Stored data
■ ■ ■ ■ ■ ■ ■

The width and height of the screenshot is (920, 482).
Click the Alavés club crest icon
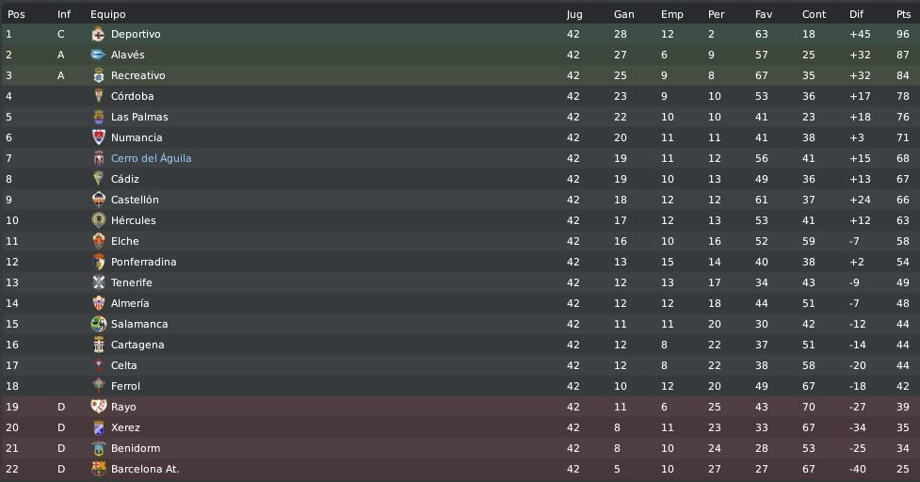98,55
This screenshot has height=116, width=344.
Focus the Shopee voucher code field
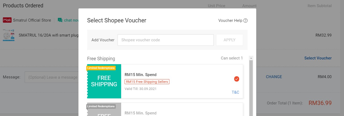coord(165,40)

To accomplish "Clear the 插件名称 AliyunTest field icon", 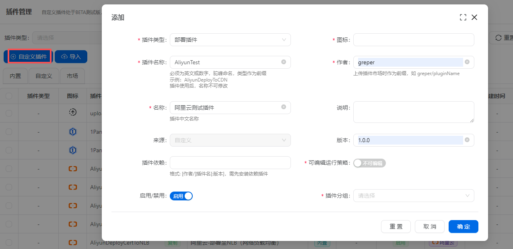I will [283, 62].
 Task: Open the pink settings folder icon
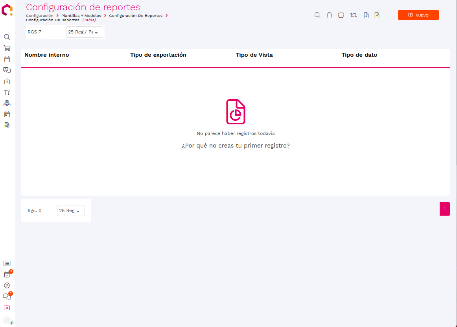click(7, 308)
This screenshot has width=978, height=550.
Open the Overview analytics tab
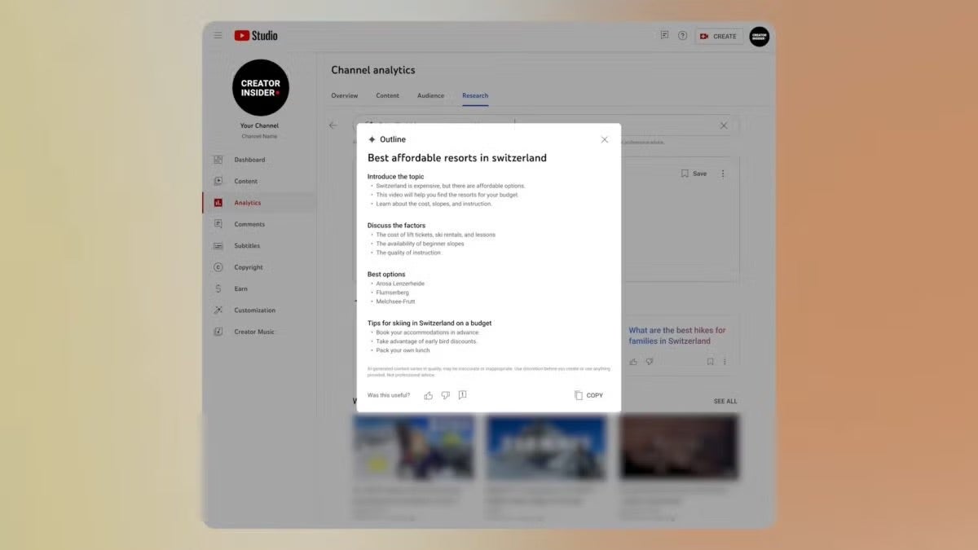pyautogui.click(x=344, y=95)
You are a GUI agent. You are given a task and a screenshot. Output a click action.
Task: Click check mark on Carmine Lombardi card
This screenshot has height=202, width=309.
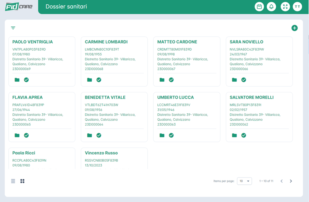click(99, 80)
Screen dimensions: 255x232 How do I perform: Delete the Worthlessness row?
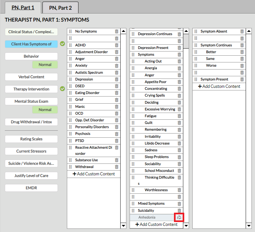(x=179, y=190)
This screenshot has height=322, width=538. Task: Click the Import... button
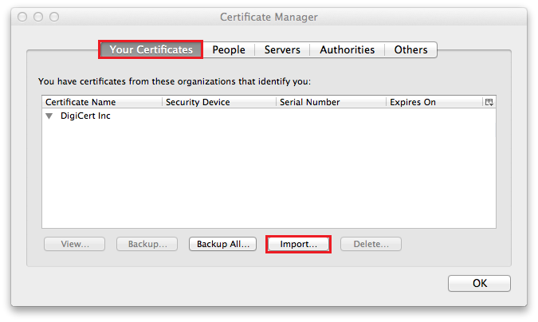pyautogui.click(x=298, y=244)
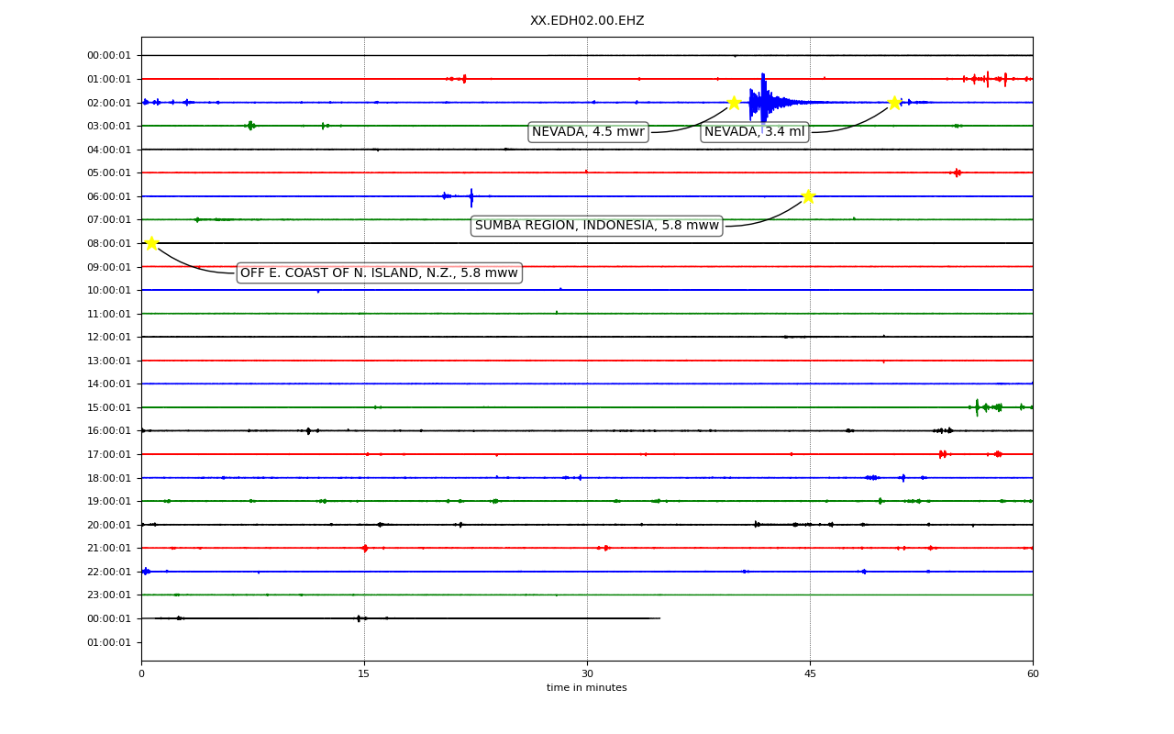Click the Sumba Region Indonesia yellow star marker
The width and height of the screenshot is (1174, 734).
pos(807,195)
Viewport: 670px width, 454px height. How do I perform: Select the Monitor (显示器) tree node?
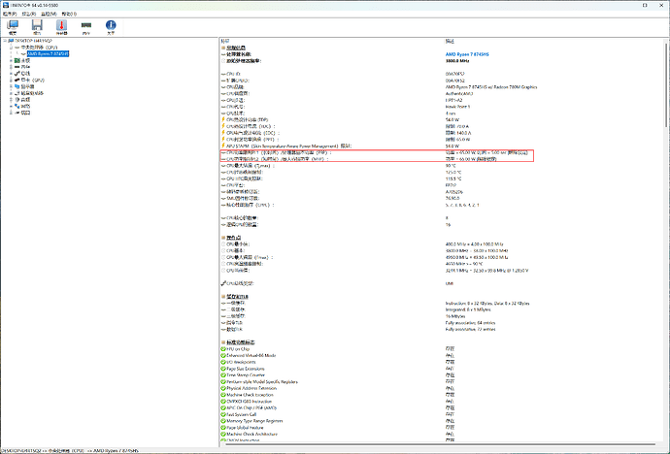pyautogui.click(x=27, y=85)
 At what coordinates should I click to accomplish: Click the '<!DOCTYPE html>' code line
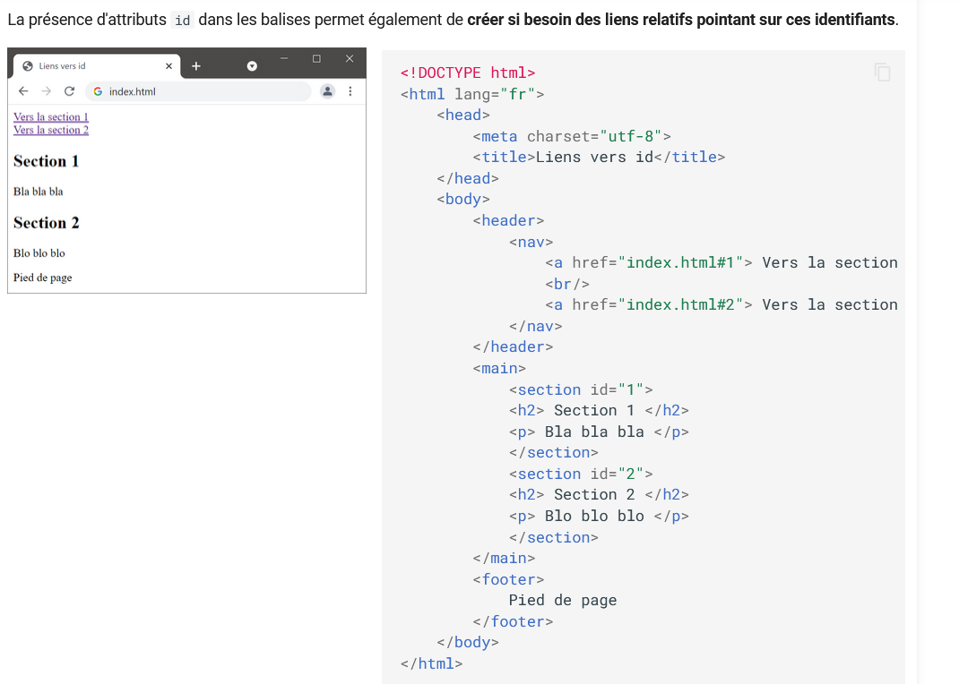(x=468, y=73)
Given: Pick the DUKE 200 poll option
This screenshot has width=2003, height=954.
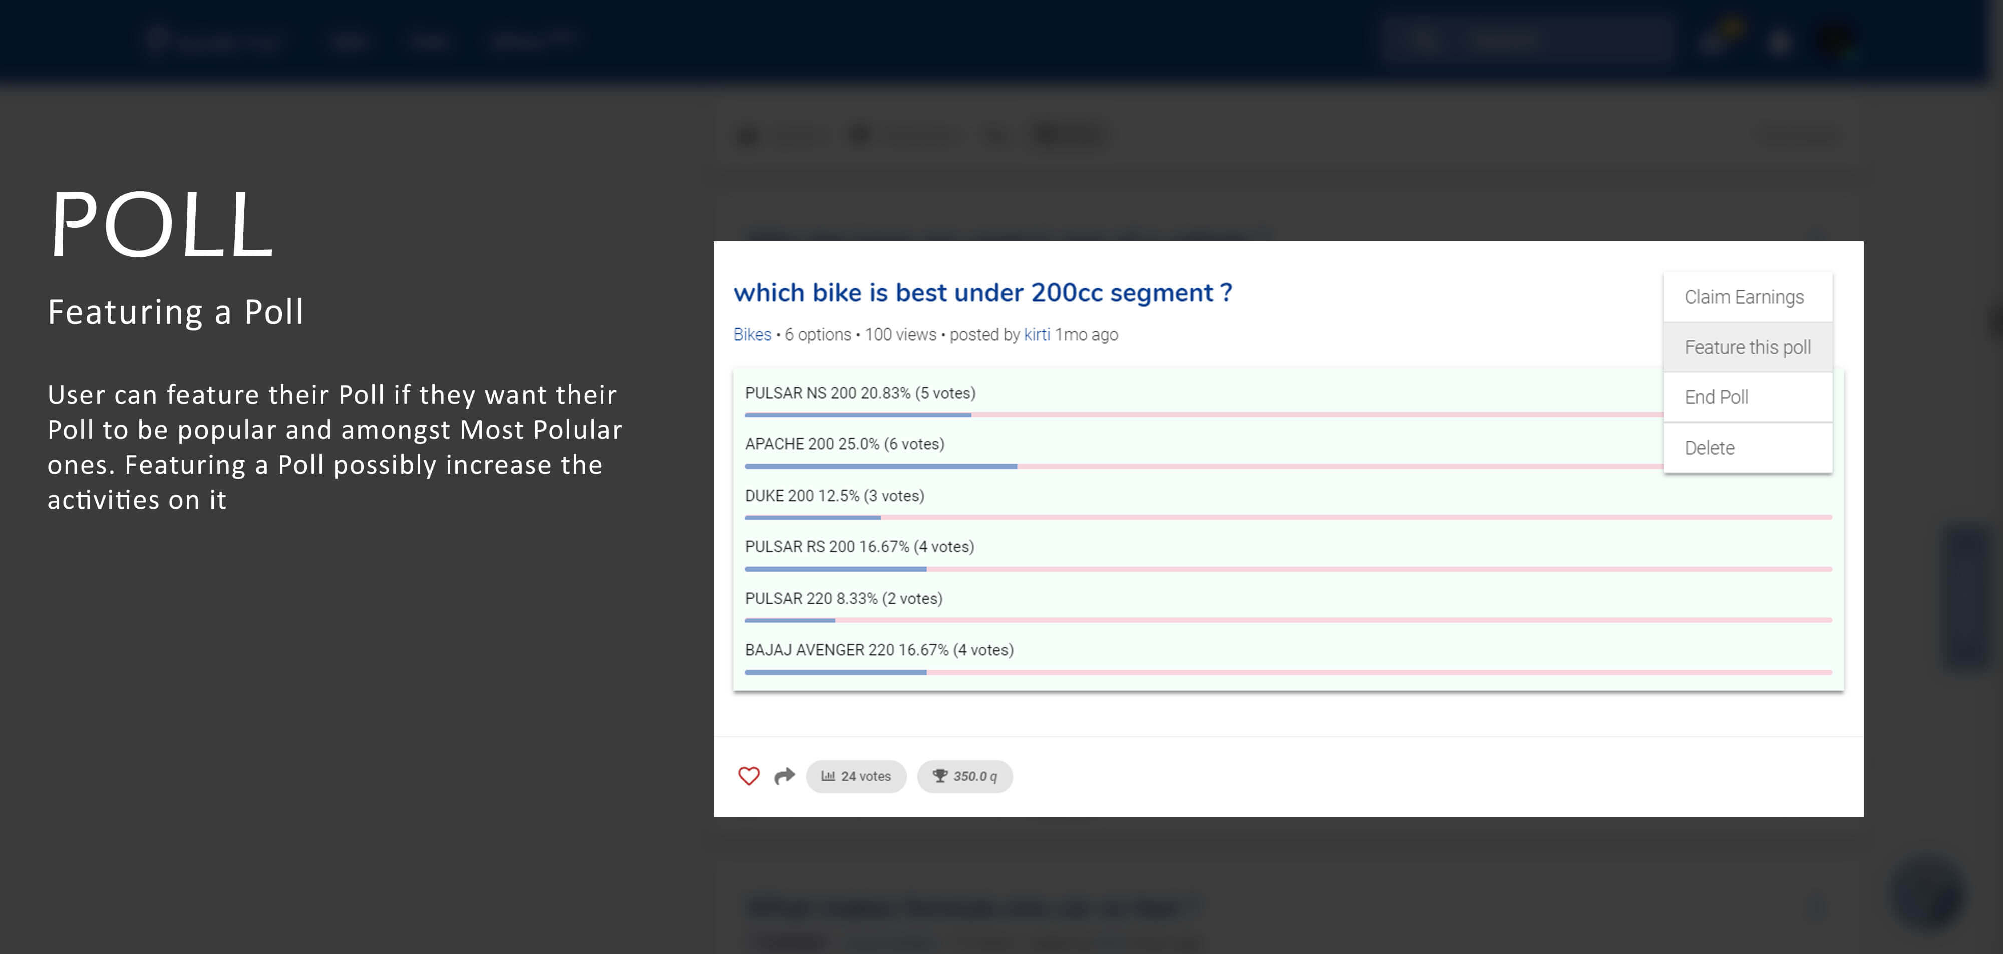Looking at the screenshot, I should click(x=834, y=496).
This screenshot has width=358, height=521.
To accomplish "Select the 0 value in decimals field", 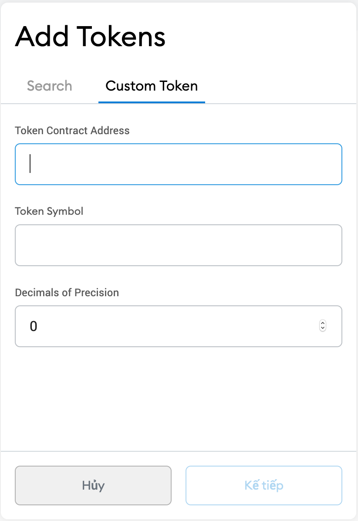I will (x=34, y=326).
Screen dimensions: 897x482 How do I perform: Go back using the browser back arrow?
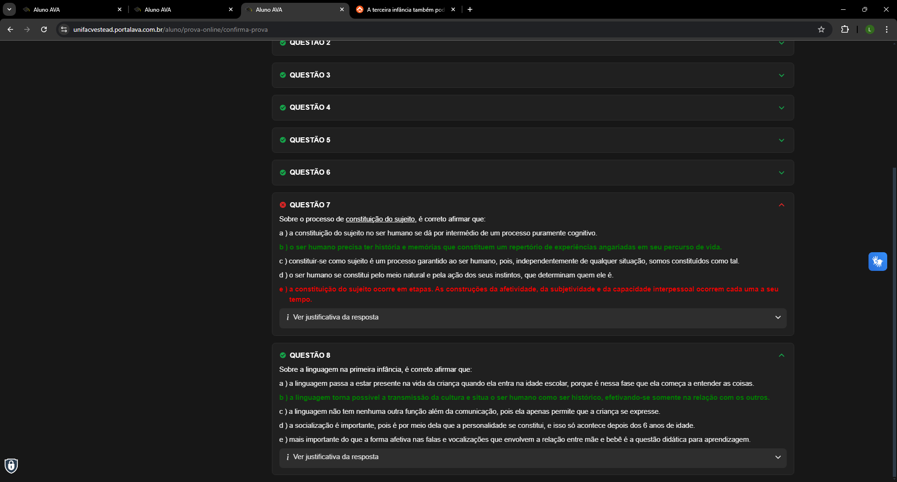pos(10,29)
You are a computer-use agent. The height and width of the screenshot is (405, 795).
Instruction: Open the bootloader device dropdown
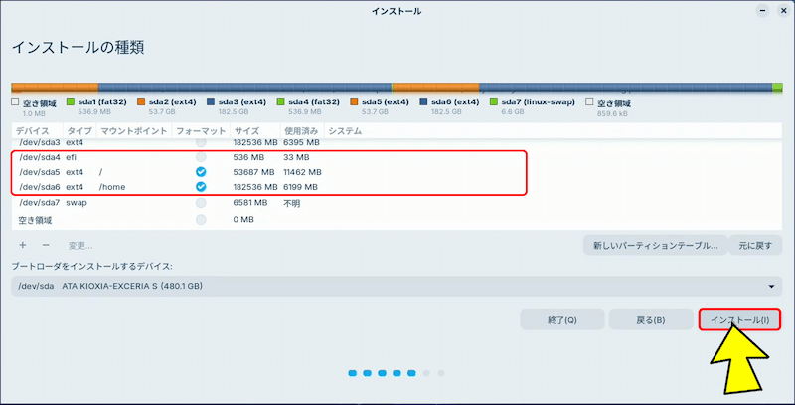point(398,287)
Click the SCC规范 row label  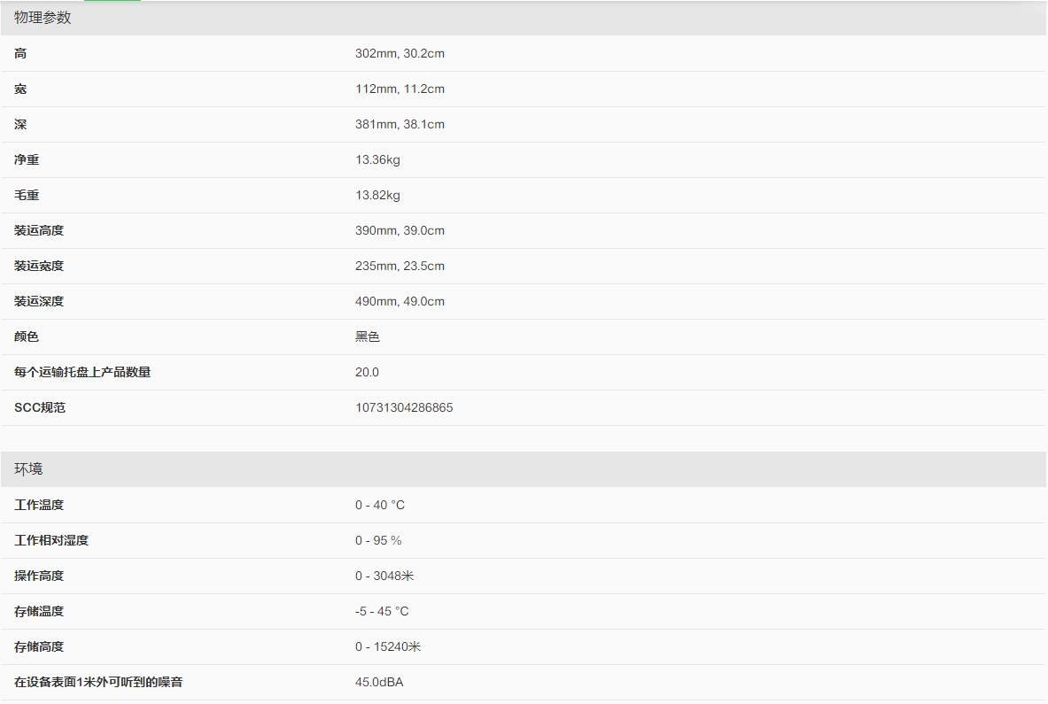(40, 407)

■ ■ ■ ■ ■ ■ ■

Check each line of the records for the word "agent" and extract those that contain it.

You are a GUI agent. You are given a task and a screenshot. Output a click action.
You are a computer-use agent. The height and width of the screenshot is (405, 795).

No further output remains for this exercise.